Club Med is gobbling up the degrees of latitude now that the course to steer towards home is to the North East. Cape Horn lies at 57 degrees South and this morning, just 30 hours after rounding the famous landmark, the boat was almost 10 degrees further North and still going strong. On the satellite telephone this morning with his shore team, Dalton had this to say:
"We are flying, really flying up the coast here. We are more than 200 miles North of the Falklands and we only went round Cape Horn yesterday. We are 600 miles South of Montevideo, this is very fast progress."
How long will it last and what does it mean for Club Med's continuing progress towards the finish? Dalton continued: "We are monitoring the St Helen's High. This is our next major obstacle. We could get lucky. The sequence of weather patterns has come full cycle since the leading boats in the Vendée Globe came through these parts. We thought we were going to hit the ridge of high pressure that halted Michel Desjoyeaux a few weeks ago. He had a lead of 650 miles going into this and came out having lost all but 100 miles of it. His lead was two days ours is about the same. But if we slip through before the gate closes we may well be through with this part of the world and on course for a finish in Marseilles pretty early, the beginning of March. But there is a big if, and as the weather forecasts for this part of the world are notoriously unreliable it could all change again pretty quickly."

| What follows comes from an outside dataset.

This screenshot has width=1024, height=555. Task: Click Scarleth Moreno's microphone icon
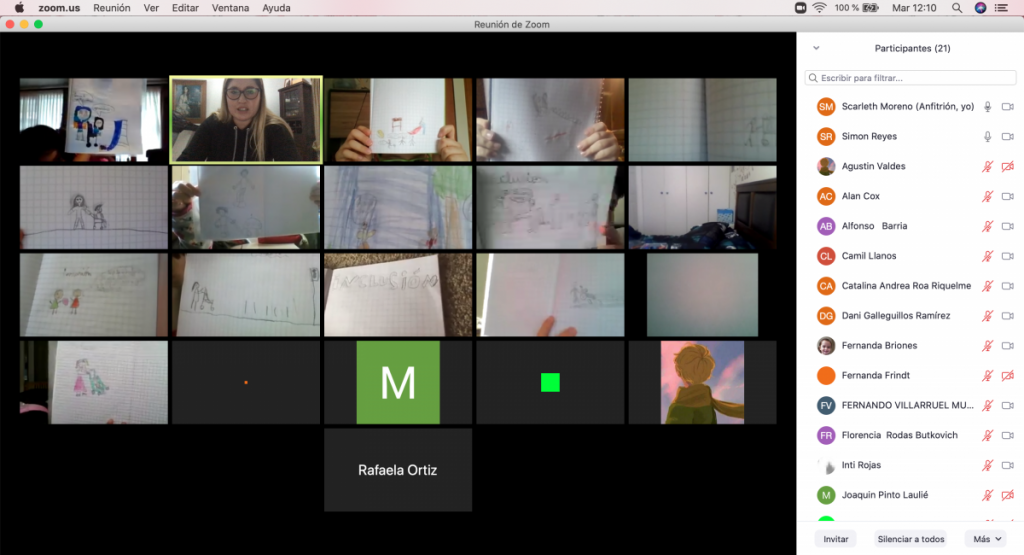tap(988, 106)
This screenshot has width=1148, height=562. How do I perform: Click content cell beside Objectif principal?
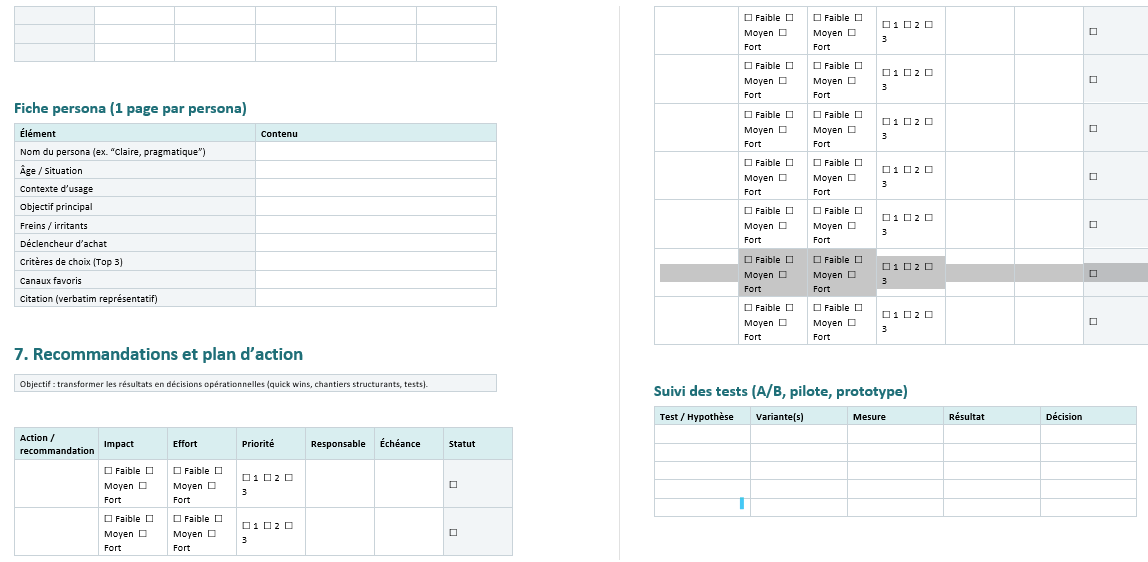coord(375,207)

Conditions on board are comfortable at the moment. In spite of the high speeds the international crew on Club Med are guiding the boat through this notoriously complicated part of the world with an eye on the weather and an eye on the condition of their boat:
"The stretch of Ocean between the Falklands and Rio is one of the most dangerous stretches in The Race. With a lot of current heading South there is always a reason for the sea to be confused, short and random. Basically able to destroy boats quickly. We are sailing with two reefs and a staysail set in 30 knots of wind. The angle is about 100 degrees so it is fast. It is pretty bumpy so we have opened up the angle a bit to speed her up and make it smoother."